Department of Orthopedics, Peking University Third Hospital, and Engineering Research Center of Bone and Joint Precision Medicine, Ministry of Education, Beijing, China.
Front Surg. 2022 Mar 14;9:798761. doi: 10.3389/fsurg.2022.798761. eCollection 2022.
Total knee arthroplasty (TKA) is effective for severe osteoarthritis and other related diseases. Accurate prosthesis prediction is a crucial factor for improving clinical outcomes and patient satisfaction after TKA. Current studies mainly focus on conventional manual template measurements, which are inconvenient and inefficient.

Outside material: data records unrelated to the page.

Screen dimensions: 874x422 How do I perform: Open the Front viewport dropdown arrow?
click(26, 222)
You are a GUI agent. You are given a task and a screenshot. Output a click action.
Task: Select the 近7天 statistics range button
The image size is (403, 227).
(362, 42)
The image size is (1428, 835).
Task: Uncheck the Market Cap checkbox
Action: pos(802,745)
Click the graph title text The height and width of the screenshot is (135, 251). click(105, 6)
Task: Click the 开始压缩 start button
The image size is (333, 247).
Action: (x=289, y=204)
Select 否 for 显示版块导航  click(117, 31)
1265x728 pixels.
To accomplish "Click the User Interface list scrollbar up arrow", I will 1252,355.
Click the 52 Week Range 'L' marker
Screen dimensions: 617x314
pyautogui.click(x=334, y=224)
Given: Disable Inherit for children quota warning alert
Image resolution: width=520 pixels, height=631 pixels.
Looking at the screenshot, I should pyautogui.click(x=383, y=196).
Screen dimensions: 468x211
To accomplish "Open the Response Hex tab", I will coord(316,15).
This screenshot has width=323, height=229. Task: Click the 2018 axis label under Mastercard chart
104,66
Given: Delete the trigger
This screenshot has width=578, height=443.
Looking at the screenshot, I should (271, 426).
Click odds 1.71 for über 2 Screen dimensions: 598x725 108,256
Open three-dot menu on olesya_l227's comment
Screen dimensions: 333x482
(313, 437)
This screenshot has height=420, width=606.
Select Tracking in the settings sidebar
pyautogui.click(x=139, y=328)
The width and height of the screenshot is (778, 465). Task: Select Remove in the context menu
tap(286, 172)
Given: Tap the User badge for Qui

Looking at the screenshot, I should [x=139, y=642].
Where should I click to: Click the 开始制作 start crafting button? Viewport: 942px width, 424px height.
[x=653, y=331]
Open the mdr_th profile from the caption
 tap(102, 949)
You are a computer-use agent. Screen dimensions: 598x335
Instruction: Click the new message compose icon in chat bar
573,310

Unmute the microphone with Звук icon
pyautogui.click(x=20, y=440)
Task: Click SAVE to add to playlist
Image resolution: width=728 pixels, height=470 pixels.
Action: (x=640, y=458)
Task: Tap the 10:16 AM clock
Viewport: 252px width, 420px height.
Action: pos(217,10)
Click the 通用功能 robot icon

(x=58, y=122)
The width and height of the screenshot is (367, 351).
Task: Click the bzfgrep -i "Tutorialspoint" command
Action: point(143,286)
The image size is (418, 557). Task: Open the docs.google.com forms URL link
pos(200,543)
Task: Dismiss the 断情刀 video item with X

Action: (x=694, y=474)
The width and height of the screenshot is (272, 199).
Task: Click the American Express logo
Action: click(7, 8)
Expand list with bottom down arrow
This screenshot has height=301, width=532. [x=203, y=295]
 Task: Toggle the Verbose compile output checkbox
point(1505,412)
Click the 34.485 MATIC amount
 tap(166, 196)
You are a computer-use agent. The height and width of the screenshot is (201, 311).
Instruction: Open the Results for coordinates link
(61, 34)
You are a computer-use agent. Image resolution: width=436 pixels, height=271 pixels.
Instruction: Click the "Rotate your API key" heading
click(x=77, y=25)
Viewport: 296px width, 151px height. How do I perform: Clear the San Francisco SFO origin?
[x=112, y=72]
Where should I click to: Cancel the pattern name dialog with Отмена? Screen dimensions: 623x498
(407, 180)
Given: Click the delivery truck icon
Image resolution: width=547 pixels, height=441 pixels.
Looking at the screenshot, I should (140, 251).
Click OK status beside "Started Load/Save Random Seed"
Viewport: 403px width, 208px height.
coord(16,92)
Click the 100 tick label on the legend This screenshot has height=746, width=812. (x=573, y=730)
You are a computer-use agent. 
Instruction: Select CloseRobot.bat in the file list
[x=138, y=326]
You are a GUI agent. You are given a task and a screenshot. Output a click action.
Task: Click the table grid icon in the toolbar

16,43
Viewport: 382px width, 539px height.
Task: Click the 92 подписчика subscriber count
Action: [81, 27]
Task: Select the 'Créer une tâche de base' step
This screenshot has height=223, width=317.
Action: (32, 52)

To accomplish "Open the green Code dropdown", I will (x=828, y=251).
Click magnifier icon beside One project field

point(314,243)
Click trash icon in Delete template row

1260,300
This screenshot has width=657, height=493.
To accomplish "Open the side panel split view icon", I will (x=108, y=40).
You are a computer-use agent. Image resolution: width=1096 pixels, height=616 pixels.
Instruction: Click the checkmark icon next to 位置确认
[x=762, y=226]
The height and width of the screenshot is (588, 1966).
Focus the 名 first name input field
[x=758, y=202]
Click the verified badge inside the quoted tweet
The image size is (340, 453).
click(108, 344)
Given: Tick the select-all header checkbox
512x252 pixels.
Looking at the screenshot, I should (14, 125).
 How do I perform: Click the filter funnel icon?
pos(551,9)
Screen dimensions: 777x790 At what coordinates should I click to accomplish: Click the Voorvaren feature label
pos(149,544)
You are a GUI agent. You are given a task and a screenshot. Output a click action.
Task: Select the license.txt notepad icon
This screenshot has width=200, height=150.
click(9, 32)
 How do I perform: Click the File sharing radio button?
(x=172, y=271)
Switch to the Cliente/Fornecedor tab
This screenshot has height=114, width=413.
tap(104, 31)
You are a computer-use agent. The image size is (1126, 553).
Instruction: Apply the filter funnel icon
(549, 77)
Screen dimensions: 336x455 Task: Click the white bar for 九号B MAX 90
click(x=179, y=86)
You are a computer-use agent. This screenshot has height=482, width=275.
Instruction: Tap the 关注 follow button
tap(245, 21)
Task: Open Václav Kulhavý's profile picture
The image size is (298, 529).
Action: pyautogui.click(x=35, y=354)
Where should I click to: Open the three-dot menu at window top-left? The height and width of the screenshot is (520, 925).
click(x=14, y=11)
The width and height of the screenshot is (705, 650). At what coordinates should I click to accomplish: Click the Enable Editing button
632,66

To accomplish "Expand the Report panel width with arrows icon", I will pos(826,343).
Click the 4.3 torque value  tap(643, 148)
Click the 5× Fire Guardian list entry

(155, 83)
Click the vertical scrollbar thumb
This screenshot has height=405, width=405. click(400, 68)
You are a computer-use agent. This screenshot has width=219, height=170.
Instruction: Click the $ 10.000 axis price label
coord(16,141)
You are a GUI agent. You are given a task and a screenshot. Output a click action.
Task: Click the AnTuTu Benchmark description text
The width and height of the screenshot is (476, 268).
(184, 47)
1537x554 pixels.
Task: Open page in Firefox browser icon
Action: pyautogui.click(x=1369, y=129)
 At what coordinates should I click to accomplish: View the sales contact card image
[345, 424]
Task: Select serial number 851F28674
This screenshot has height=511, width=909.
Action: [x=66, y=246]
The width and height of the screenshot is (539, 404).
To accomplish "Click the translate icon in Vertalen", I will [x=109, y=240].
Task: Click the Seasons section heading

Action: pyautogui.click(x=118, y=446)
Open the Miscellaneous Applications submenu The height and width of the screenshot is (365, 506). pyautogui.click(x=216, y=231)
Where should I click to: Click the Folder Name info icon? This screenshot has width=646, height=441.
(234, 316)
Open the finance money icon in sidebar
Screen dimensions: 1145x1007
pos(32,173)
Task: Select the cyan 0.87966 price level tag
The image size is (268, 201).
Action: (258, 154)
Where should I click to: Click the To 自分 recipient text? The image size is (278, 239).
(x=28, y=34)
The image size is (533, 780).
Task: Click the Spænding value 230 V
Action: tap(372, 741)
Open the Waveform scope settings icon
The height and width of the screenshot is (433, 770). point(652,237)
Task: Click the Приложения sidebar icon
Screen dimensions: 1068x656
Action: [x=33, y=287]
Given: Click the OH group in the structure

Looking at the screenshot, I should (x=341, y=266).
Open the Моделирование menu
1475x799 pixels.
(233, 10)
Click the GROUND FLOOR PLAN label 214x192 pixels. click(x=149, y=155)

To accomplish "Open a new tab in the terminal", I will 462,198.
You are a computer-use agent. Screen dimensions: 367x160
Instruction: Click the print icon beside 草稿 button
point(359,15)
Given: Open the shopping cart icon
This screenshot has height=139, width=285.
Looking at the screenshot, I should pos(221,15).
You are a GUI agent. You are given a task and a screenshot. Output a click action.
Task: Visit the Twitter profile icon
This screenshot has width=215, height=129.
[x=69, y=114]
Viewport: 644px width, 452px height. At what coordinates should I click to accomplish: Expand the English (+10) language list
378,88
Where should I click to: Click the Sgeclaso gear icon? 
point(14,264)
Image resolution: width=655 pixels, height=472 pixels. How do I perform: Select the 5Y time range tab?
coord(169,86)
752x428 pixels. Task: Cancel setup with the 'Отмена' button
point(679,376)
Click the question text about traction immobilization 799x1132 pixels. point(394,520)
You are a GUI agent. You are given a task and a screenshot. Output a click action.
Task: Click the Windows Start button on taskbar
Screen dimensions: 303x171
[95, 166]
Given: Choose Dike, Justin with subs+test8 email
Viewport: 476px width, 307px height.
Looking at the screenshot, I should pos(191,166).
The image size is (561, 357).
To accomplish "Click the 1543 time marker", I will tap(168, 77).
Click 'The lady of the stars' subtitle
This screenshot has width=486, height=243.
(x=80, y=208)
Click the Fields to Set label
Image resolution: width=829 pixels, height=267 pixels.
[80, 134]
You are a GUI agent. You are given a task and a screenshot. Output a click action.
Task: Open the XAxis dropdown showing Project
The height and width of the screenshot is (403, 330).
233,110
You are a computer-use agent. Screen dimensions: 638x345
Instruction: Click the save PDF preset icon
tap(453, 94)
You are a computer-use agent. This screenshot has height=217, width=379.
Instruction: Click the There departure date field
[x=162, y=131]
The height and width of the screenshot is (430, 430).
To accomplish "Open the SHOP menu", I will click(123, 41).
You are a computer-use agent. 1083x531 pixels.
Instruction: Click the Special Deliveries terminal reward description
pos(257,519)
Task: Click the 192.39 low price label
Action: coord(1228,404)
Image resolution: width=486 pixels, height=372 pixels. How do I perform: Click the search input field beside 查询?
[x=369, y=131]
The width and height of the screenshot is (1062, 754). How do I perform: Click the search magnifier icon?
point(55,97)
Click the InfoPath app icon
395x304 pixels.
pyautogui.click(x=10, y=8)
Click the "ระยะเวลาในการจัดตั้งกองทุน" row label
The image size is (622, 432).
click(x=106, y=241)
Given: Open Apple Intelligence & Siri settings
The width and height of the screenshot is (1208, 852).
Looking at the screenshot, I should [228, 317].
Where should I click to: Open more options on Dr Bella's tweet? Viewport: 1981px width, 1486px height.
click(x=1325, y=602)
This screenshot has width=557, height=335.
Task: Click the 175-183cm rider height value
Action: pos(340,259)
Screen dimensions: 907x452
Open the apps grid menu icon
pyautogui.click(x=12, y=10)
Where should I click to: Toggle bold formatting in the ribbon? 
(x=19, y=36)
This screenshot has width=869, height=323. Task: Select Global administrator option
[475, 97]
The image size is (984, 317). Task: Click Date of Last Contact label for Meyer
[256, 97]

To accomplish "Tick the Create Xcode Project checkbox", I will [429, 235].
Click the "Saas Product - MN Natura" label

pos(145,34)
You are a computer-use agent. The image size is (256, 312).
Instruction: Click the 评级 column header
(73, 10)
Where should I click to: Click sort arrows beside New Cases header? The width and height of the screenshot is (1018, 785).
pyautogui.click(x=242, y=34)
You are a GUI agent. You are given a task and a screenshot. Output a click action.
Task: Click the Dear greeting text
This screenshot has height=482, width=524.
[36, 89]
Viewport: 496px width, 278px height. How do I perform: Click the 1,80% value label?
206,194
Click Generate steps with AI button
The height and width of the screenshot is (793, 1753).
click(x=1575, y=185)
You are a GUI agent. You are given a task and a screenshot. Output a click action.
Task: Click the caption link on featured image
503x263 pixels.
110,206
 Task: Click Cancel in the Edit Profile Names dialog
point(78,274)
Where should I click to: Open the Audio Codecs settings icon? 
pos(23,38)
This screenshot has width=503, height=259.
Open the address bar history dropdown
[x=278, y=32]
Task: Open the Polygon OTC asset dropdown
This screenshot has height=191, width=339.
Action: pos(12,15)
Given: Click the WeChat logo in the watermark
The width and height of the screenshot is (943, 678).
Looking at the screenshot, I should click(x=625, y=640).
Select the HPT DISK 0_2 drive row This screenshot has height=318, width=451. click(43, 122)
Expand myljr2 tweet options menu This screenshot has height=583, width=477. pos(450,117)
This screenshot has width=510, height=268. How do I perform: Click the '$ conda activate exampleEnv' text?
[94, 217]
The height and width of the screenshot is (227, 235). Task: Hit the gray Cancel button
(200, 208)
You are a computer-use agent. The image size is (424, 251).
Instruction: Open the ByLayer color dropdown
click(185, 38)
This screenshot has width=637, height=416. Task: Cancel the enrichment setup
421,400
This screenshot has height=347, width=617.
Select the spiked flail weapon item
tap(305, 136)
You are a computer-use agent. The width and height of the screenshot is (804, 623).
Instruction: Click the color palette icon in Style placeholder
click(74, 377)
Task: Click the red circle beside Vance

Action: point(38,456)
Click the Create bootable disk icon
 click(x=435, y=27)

In this article, we utilize convolutional neural networks to analyze a multimodal patient data and design a system that helps doctors choose prostheses for TKA. To alleviate the problems of insufficient data and uneven distribution of labels, research on model structure, loss function and transfer learning is carried out. Algorithm optimization based on error correct output coding (ECOC) is implemented to further boost the performance.
The experimental results show the ECOC-based model reaches prediction accuracies of 88.23% and 86.27% for femoral components and tibial components, respectively.
The results verify that the ECOC-based model for prosthesis prediction in TKA is feasible and outperforms existing methods, which is of great significance for templating.
全膝关节置换术(TKA)对严重骨关节炎及其他相关疾病有效。准确的假体预测是改善TKA术后临床结果和患者满意度的关键因素。当前研究主要集中在传统的手动模板测量上,这种方法不方便且效率低下。
在本文中,我们利用卷积神经网络分析多模态患者数据,并设计了一个帮助医生为TKA选择假体的系统。为缓解数据不足和标签分布不均的问题,我们对模型结构、损失函数和迁移学习进行了研究。基于纠错输出编码(ECOC)实施算法优化以进一步提升性能。
实验结果表明,基于ECOC的模型对股骨组件和胫骨组件的预测准确率分别达到88.23%和86.27%。
结果验证了基于ECOC的TKA假体预测模型是可行的,且优于现有方法,这对模板制作具有重要意义。